Report back every line from the entries below in which the word "masturbátory" occurs.
____
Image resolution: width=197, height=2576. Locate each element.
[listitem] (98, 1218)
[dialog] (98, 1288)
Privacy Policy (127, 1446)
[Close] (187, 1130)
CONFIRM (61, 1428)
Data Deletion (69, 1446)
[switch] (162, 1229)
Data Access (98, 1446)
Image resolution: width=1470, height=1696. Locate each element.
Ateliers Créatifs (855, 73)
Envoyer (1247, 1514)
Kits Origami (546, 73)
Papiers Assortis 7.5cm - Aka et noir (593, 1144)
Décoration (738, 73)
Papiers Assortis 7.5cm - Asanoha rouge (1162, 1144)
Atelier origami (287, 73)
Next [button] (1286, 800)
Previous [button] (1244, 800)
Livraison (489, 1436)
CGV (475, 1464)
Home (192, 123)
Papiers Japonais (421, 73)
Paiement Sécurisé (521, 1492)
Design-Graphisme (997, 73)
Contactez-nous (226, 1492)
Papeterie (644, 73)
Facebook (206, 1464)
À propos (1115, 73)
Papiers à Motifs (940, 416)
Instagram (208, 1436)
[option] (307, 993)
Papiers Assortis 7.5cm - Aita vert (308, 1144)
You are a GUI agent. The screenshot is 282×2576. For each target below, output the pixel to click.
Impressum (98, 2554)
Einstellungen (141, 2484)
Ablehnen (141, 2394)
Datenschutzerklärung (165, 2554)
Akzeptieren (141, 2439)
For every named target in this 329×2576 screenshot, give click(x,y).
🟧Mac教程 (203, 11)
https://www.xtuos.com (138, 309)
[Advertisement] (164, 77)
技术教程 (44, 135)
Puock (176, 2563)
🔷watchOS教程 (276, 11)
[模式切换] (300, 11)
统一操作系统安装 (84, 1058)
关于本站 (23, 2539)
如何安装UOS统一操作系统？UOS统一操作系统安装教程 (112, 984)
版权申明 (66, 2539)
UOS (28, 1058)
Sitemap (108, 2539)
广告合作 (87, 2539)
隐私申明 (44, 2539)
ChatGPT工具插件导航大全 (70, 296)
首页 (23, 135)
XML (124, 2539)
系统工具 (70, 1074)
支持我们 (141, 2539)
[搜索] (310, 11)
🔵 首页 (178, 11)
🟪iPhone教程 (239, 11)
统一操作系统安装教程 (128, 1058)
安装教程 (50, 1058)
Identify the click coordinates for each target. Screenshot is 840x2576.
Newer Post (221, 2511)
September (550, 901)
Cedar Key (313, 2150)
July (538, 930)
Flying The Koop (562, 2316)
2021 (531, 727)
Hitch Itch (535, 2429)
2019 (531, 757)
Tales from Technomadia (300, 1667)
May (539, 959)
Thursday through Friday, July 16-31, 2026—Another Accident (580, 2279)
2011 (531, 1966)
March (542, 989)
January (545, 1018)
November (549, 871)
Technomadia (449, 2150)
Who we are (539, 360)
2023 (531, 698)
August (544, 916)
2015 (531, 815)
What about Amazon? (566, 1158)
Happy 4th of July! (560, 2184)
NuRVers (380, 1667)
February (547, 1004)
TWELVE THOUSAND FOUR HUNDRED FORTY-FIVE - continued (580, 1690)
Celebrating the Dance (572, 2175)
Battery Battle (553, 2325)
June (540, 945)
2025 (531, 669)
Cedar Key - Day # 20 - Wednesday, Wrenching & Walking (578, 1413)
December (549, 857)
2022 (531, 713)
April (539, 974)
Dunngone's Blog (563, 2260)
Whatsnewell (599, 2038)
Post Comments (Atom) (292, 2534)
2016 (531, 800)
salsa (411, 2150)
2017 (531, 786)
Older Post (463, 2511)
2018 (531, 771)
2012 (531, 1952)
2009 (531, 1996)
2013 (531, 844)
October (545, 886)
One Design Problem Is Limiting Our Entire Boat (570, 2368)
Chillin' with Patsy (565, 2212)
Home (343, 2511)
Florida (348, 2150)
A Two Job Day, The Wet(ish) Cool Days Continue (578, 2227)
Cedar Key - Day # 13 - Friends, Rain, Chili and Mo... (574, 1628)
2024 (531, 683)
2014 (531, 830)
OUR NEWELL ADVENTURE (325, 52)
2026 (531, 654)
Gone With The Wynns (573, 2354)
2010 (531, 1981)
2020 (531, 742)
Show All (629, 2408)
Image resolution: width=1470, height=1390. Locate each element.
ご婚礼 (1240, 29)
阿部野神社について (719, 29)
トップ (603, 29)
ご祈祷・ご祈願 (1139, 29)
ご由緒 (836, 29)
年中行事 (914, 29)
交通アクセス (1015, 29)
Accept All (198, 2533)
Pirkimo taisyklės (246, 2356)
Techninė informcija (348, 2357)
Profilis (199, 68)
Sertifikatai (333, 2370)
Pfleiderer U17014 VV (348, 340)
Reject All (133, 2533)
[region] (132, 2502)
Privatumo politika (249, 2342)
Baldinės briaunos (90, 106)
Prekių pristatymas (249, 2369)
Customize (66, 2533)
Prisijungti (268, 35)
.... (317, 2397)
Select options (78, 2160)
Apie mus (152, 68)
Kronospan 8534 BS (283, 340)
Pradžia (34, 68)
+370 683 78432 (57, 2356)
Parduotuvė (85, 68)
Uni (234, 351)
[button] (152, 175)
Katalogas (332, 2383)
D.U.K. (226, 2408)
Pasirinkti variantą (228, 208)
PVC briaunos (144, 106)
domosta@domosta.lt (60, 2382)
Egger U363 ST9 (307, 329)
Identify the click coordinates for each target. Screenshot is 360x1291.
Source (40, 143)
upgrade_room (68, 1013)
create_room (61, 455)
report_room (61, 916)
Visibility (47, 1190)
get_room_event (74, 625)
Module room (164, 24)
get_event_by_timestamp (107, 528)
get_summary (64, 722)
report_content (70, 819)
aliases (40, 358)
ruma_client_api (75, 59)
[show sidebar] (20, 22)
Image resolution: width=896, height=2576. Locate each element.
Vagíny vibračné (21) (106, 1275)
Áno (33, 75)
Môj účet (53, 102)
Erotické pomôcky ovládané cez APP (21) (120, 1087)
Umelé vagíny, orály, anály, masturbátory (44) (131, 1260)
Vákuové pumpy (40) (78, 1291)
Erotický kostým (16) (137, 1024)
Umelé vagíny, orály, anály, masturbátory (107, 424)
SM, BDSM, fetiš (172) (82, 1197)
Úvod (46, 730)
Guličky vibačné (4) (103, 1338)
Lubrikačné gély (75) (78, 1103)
____
■ **Answer for this exercise**
Umelé vagíny, orály, anály, masturbátory (44) (131, 1260)
Umelé vagíny, orály, anály, masturbátory (107, 424)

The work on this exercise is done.